Concept drift consists of learning in a non-stationary environment, where the underlying data distribution (i.e., the joint distribution of the input data and labels $P(X,Y)$) evolves over time. It is also referred to as domain adaptation. Drift detection is well studied for sensor data but has made little headway in ML until more recently.
ODIN is a system for automated drift detection for video analytics. While current video analytics systems deliver high performance in object detection, this is usually in narrow circumstances over static data. In practice, the visual data drifts over time because it comes from a dynamic, time-evolving distribution. For instance, a machine learning (ML) model for self-driving vehicles that is not trained on images containing snow does not work well when it encounters them in practice.
ODIN automatically adapts to changes in distribution with three components:
Take a look at our paper with all the details! Paper at:
DETECTOR
identifies drift in the given data using an unsupervised clustering algorithm tailored for high-dimensional data. It learns the
distribution of clustered density bands in the given data. Intuitively, a high-density region in the latent
space represents a latent concept and changes in this region indicate
changes in the concept itself (i.e., concept drift). A key component
of DETECTOR is the distance metric that it employs for clustering
data points into density bands in an unsupervised manner. We use a learned distance metric with a GAN, by training a GAN to reconstruct
some data and using its latent space 's representation for distance measurement.
When DETECTOR
identifies drift, ODIN relies on the SPECIALIZER
to recover from the detected drift by generating specialized
models for newly detected clusters. SPECIALIZER
allows ODIN to
deliver high accuracy across all clusters. In our paper, we demonstrate the importance of specialization by comparing
the accuracy of a non-specialized model trained on the entire dataset
to specialized models optimized for particular clusters.
Lastly, the SELECTOR
is responsible for choosing the appropriate specialized model for a given input to perform inference. When
drift occurs, the SPECIALIZER
may take time to collect sufficient
novel data points before constructing a model for the newly detected
cluster. During this phase, SELECTOR
dynamically creates an ensemble of specialized models from nearby clusters for inference.

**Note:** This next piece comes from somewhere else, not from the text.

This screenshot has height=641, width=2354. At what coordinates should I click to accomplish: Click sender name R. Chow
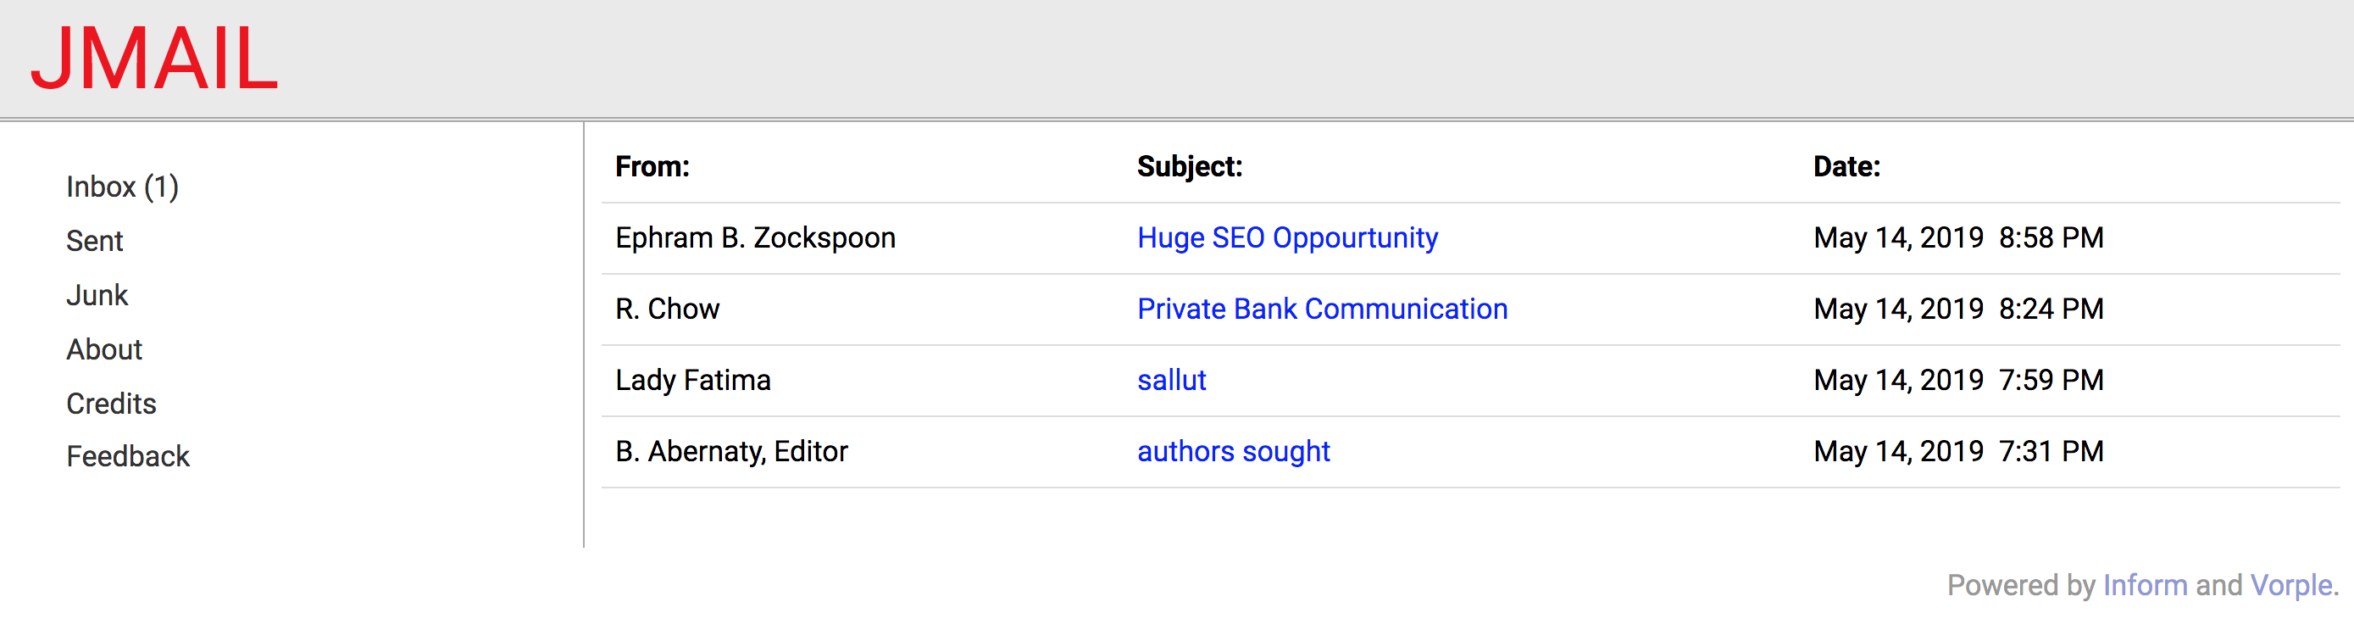click(667, 309)
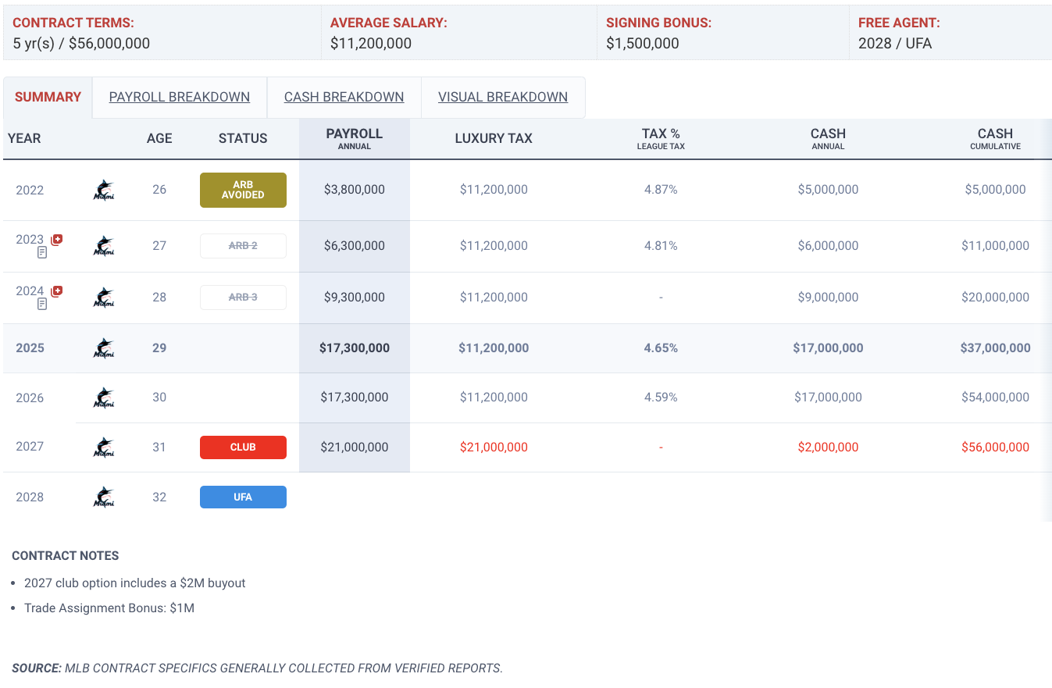1052x688 pixels.
Task: Click the red CLUB option badge
Action: click(x=243, y=447)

This allows ODIN to perform well during the early phases of drift.
All this comes together in ODIN's dataflow, shown below with respect to the BDD100K dataset of vehicle dashcam footage across multiple weathers, times-of-day, and locations.
Given
an image, DETECTOR
performs dimensionality reduction to get
its lower-dimensional manifold. It uses this manifold to map it to
existing clusters from previously seen data. If the input belongs
to an existing cluster, SELECTOR
picks the associated model for
inference (e.g., identifying objects in the given BDD image). If
that is not the case, then it picks an ensemble of specialized models
from nearby clusters for inference. Simultaneously, SPECIALIZER
records the input to train a specialized model.